Aftapplicht gaat over het aftapbaar maken van het netwerk voor opsporings- en inlichtingeninstanties
Tot slot is bij enkele aanbieders geconstateerd dat hun netwerk nog niet aftapbaar is voor opsporings- en inlichtingeninstanties, terwijl dit een wettelijke verplichting is. Met partijen waar dit voor geldt zijn afspraken gemaakt om dit op orde te brengen.
Zo verliepen de inspecties
Het onderzoek bij aanbieders van vast internet bestond uit verschillende stappen. Zo hebben we eerst een vragenlijst uitgezet bij een selectie van de aanbieders. Daarna volgde documentonderzoek en gesprekken op locatie. Hiermee krijgen we niet alleen zicht op naleving van de telecommunicatiewet, maar krijgen we ook inzicht in de context waarin deze aanbieders opereren. Waar nodig zijn afspraken gemaakt om de naleving te verbeteren. We zien natuurlijk ook toe op de uitvoering van deze afspraken.
Aanbevelingen om digitale weerbaarheid te versterken
De RDI zal dit type inspecties het komende jaar voortzetten. Aanbieders kunnen zich voorbereiden door hun processen voor de zorgplicht, de meldplicht en de aftapbaarheid te evalueren en waar nodig te verbeteren.
- Zorgplicht: leg vast welke cybersecurityrisico’s impact hebben op uw organisatie/dienstverlening en toon aan welke maatregelen u heeft genomen. Zorg dat u kunt motiveren dat deze maatregelen passend en evenredig zijn voor uw situatie. De vijf basisprincipes van digitale weerbaarheid helpen hierbij: breng risico’s systematisch in kaart, bevorder veilig gedrag onder medewerkers, bescherm systemen en apparaten via hardening en tijdig patchen, beheer toegang strikt volgens het least-privilege-principe en bereid u voor op incidenten met duidelijke respons-, herstel- en back-upprocessen.
- Meldplicht: als u te maken krijgt met een beveiligingsincident met aanzienlijke gevolgen, moet u dit ook melden bij de RDI. Zorg dat uw interne proces voor incidentafhandeling op orde is en dat u de ernst van incidenten goed kunt beoordelen. Gebruik bij twijfel de criteria uit het besluit over beveiliging en continuïteit van netwerken en diensten. Maak gebruik van de meldprocedure op de website van de RDI zodat u tijdig kunt melden.

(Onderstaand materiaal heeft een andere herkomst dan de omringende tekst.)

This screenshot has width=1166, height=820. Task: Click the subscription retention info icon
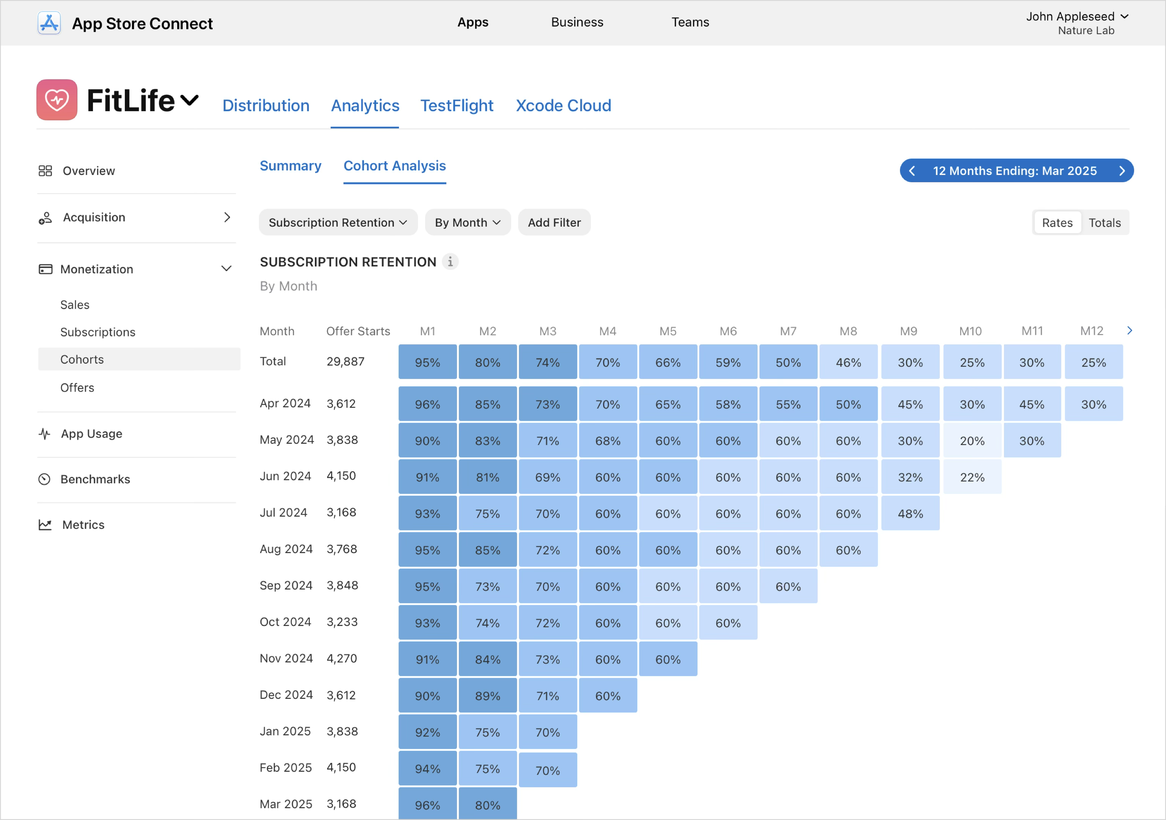pyautogui.click(x=450, y=262)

- Aftapbaarheid: zorg dat uw netwerk voldoet aan de wettelijke vereisten en dat de noodzakelijke voorzieningen hiervoor op een betrouwbare en gecontroleerde manier zijn ingericht. Dit kan intern of via een gespecialiseerde aanbieder, mits deze voldoet aan alle wettelijke en beveiligingsvoorwaarden. Leg verantwoordelijkheden zorgvuldig vast en borg voor passende beveiliging van tapinformatie en de benodigde administratieve waarborgen, zoals een VOG.
Blik vooruit: vervolgstappen en aandachtspunten komende periode
De RDI roept aanbieders van vast internet op om werk te maken van digitale weerbaarheid. De eerste resultaten laten zien dat er al positieve stappen worden gezet, maar ook dat verdere verbetering nodig is om te kunnen voldoen aan de huidige en toekomstige wetgeving.